The Reinvention of Science | In the Dark

Story


I’ve known about the existence of this new book for quite a long time – the first two of the authors are former collaborators of mine and I’m still in fairly regular touch with them – but I only received a copy a few weeks ago. Had I been less busy when it was in proof stage I might have been in a position to add to the many generous comments on the back cover from such luminaries as Martin Rees, Jim Peebles, Alan Heavens and, my hosts in Barcelona, Licia Verde and Raúl Jiménez. Anyway, now that I’ve read it I’m happy to endorse their enthusiastic comments and to give the book a plug on this blog.

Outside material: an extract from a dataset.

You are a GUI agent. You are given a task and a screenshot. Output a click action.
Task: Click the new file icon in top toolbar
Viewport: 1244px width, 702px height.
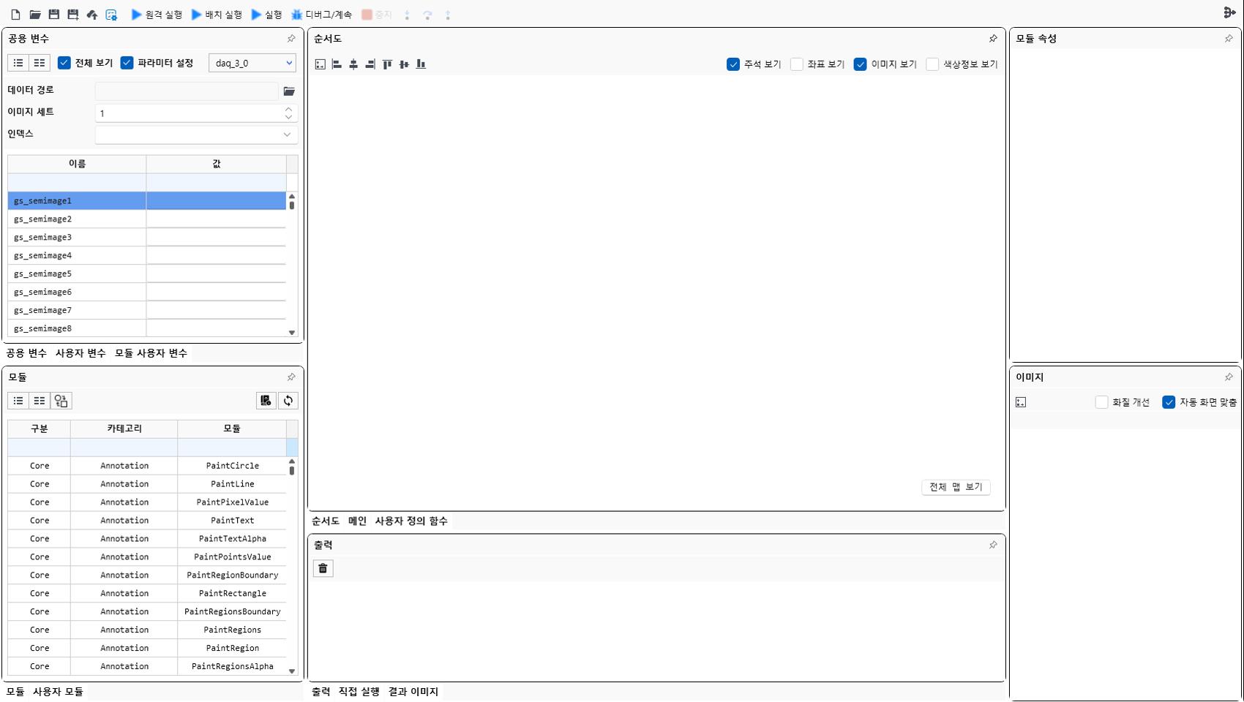(x=15, y=15)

One can summarize The Reinvention of Science as a journey through the history of science from ancient times to modern, signposted by mistakes, fallacies and dogma that have hindered rather than facilitated progress. These are, in other words, not so much milestones as stumbling blocks. Examples include the luminiferous aether and phlogiston to name but two. These and many other case studies are used to illustrate how supposedly rational scientists sometimes hold very irrational beliefs and act accordingly on them. The book presents a view of the evolution of science in spite of the suppression of heterodox ideas and the desire of establishment thinkers to maintain the status quo.

The volume covers a vast territory, not limited to astrophysics and cosmology (in which fields the authors specialize). It is a very well-written and enjoyable read that is strong on accuracy as well as being accessible and pedagogical. I congratulate the authors on a really excellent book.

P.S. I am of course sufficiently vain that I looked in the index before reading the book to see if I got a mention and was delighted to see my name listed not once but twice. The first time is in connection with the coverage of the BICEP2 controversy on this very blog, e.g. here. I am pleased because I did feel I was sticking my head above the parapet at the time, but was subsequently vindicated. The second mention is to do with this article which the authors describe as “beautiful”. And I didn’t even pay them! I’m truly flattered.